“You thought socialism was dead, other than in miserable countries such as North Korea and Cuba? Think again. It’s alive and well at the Federal Reserve, and we and the world are paying a price for it.” — Steve Forbes, February 12, 2012, “Ben Bernanke: Supreme Socialist”
Federal Reserve Board Chairman Ben Bernanke is having a bad week. The fun started on Monday on PBS with Charlie Rose, when President Barack Obama said Chairman Bernanke has stayed in his post “longer than he wanted,” effectively firing the central bank chief on national television.
Then on Wednesday, after the Fed’s two days of deliberations regarding Monday policy, Bernanke’s held his now routine press conference and proceeded to drop several bombs on the financial markets. The Dow Jones Industrial Average ended up down 200 points in a resounding thumbs down from investors. Treasury bond yields are at the highest rates since 2011, all thanks to Ben Bernanke’s best efforts.
The first of Bernanke’s mistakes is trying to be clear and transparent. Markets don’t really like to hear clear, direct statements from central bankers. By trying to be more transparent and open with monetary policy, Chairman Bernanke is actually making the financial markets more volatile. His “hypothetical” example of how the Fed might stop buying $85 billion per month in Treasury bonds and agency paper stampeded Wall Street’s bulls.
But the second mistake made by Bernanke is to continue printing money even as the private sector is showing signs of a modest real recovery. As CNBC’s Rick Santelli asked after the press conference: “The one question I want to ask Ben is, ‘Ben, what are you afraid of?'”
CNBC, all the channels that cover business, we have person after person after person, buy side, sell side, upside, downside, how is the economy?
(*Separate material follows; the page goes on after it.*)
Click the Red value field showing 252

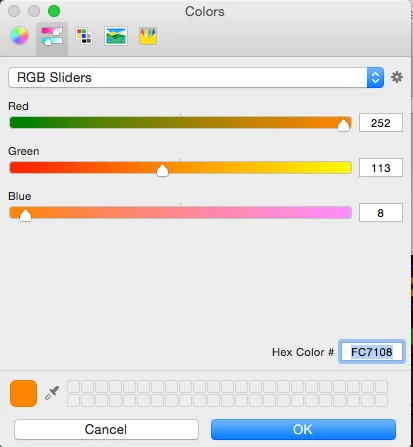[x=381, y=123]
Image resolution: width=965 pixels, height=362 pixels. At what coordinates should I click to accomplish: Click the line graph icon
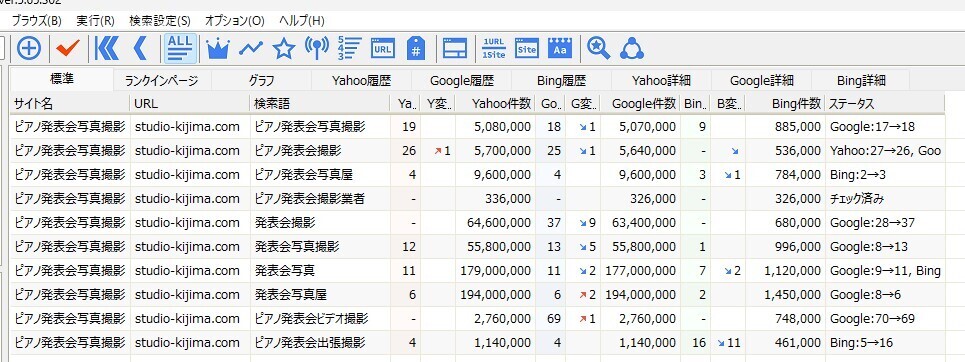(x=250, y=48)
The economy is great. What about stocks? You got to buy them. What if they break? You have to buy the dips. What’s wrong with the economy? I don’t hear these people saying anything is wrong with the economy. So what’s wrong, Ben? Why can’t we get out of crisis management mode?
The sad truth is that Bernanke is caught up in a key fallacy of the Keynesian-socialist tendency led by Nobel laureate Paul Krugman, namely that you can use “a little inflation” to grow jobs. In fact, as former Fed Chairman Paul Volcker noted in our last comment, there is no tradeoff between jobs and inflation. The whole idea of being able to use inflation to grow real jobs is false.
“The unemployment rate is not going down because people are not getting jobs,” Santelli ranted further. “I think that the Fed has the tiger by the tail, as much as they think that they have figured this out.”
Nobody at the Fed is ready to admit that the extreme monetary policies now being followed are not really effective in terms of creating jobs above current modest levels of growth. This is the new normal, folks. But now that the Fed has explicitly tied zero interest rate policy to a lower unemployment rate, the prospect is for years more of the Fed running the monetary printing presses.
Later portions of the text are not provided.